Ces deux publics ne sont pas tombés du ciel : chaque entreprise a recruté le sien le jour de sa naissance. Le 30 novembre 2022, OpenAI prend son nom au pied de la lettre : ChatGPT est mis en ligne gratuitement, ouvert à tous, sans liste d'attente. Un million d'utilisateurs s'inscrivent en cinq jours (OpenAI). La foule est entrée la première, et elle est restée.

Anthropic a ouvert une tout autre porte. Claude démarre en alpha fermée auprès de partenaires comme Notion ou DuckDuckGo, puis sort en mars 2023 par son API, l'accès réservé aux développeurs qui construisent des produits dessus. L'interface grand public n'arrive qu'en juillet 2023, huit mois après ChatGPT. Les bâtisseurs sont entrés les premiers, et ils sont restés aussi.

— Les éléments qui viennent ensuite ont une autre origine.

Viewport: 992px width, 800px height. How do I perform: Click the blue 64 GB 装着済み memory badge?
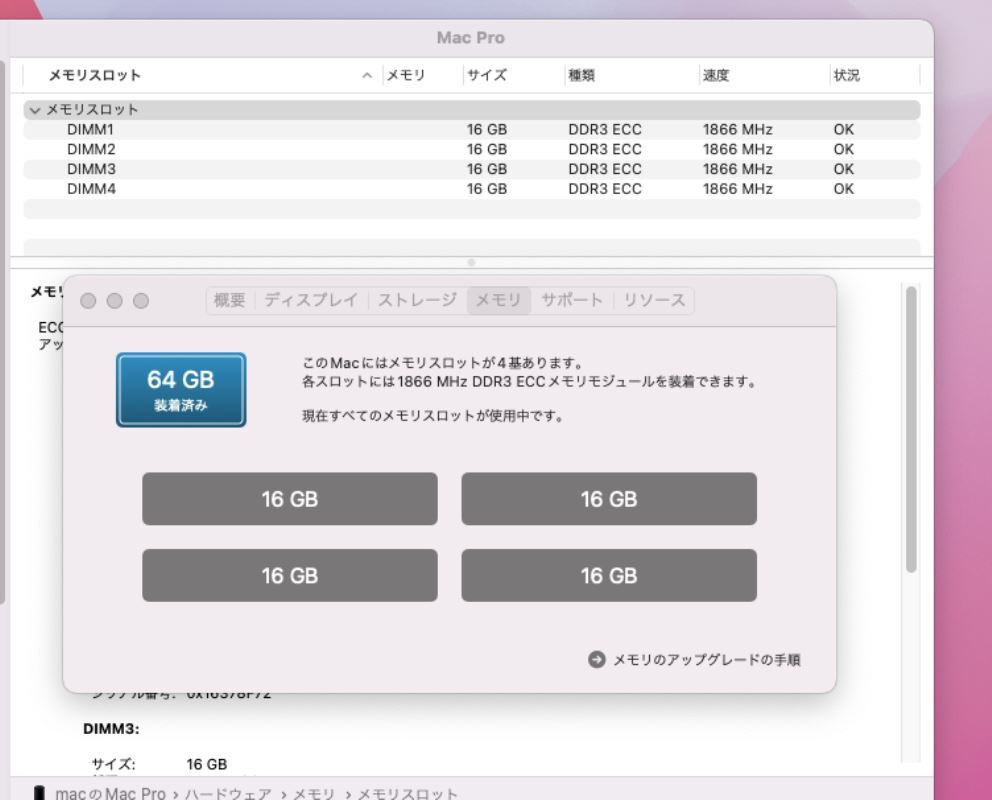click(x=180, y=390)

Ce premier geste engage encore Altman aujourd'hui. Sa promesse fondatrice, une IA accessible à tous, l'oblige à servir et financer une foule gratuite, là où Apple, la marque dont il s'achète les attributs un à un, n'a jamais donné un seul de ses produits. Chacune des deux entreprises vit désormais avec le public que son premier jour a invité.

15 millions par jour

Les sorties récentes obéissent d'ailleurs toujours à ces publics d'origine. En septembre 2025, OpenAI lance Sora, un réseau social où l'on fait défiler des vidéos générées par IA, façon TikTok. L'application culmine à 3,3 millions de téléchargements en novembre, puis décline, et ferme le 24 mars 2026, six mois après sa naissance. Le bilan : jusqu'à 15 M$ de coûts par jour, pour seulement 2,1 M$ de recettes sur toute sa vie (Forbes).

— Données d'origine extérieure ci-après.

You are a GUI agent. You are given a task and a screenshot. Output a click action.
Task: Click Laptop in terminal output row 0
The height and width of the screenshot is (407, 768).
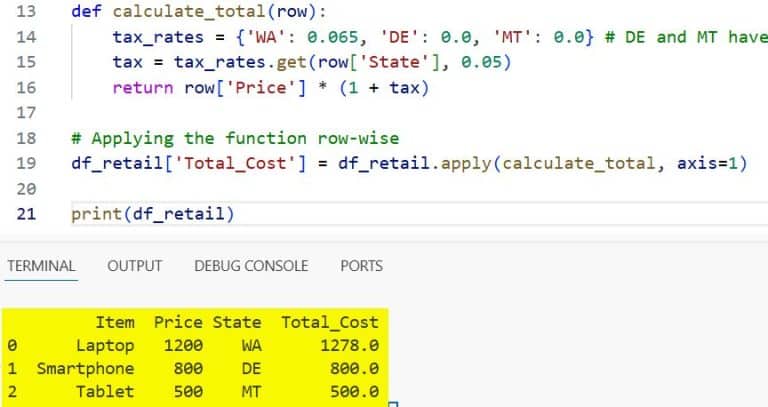click(x=105, y=346)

L'échec de Sora rejoue un problème que les géants du gratuit (Meta, Google) ont mis des années à résoudre. Google a tâtonné plusieurs années avant de trouver dans AdWords la machine qui paie encore aujourd'hui ses factures. Facebook a perdu la moitié de sa valeur en Bourse en 2012, le temps de prouver qu'il savait monétiser le mobile. Vivre d'une foule gratuite est un métier à part entière, lent, coûteux, et qu'aucun des deux laboratoires d'IA n'exerce encore. Et sur lequel Apple n'est pas la bonne inspiration…

Le public des origines

L'entrée en Bourse fera à grande échelle ce que Sora a vécu en petit : forcer chacun à ouvrir les livres de comptes et montrer qui paie.

D'un côté, celui qui suit le cancer de sa mère pour 0 € ; de l'autre, des bâtisseurs qui recrutent l'IA pour construire leur vie.

La semaine dernière, on analysait comment Van Rysel avait dû mettre à distance l'image grand public de Décathlon pour vendre des vélos à 9 000 euros. Sam Altman parcourt le chemin en sens inverse : il tente d'acquérir un à un les attributs du premium, et c'est son propre public qui le ramène vers la masse.

Il a acheté le designer de l'iPhone, ouvert « l'App Store de l'IA », promis un objet révolutionnaire. Il voulait construire le prochain Apple ; ses prescripteurs dessinent le prochain Samsung, accessible et pas cher. Et Claude occupe la place d'Apple sans l'avoir jamais visée, en laissant simplement à ses utilisateurs le luxe de travailler tranquilles.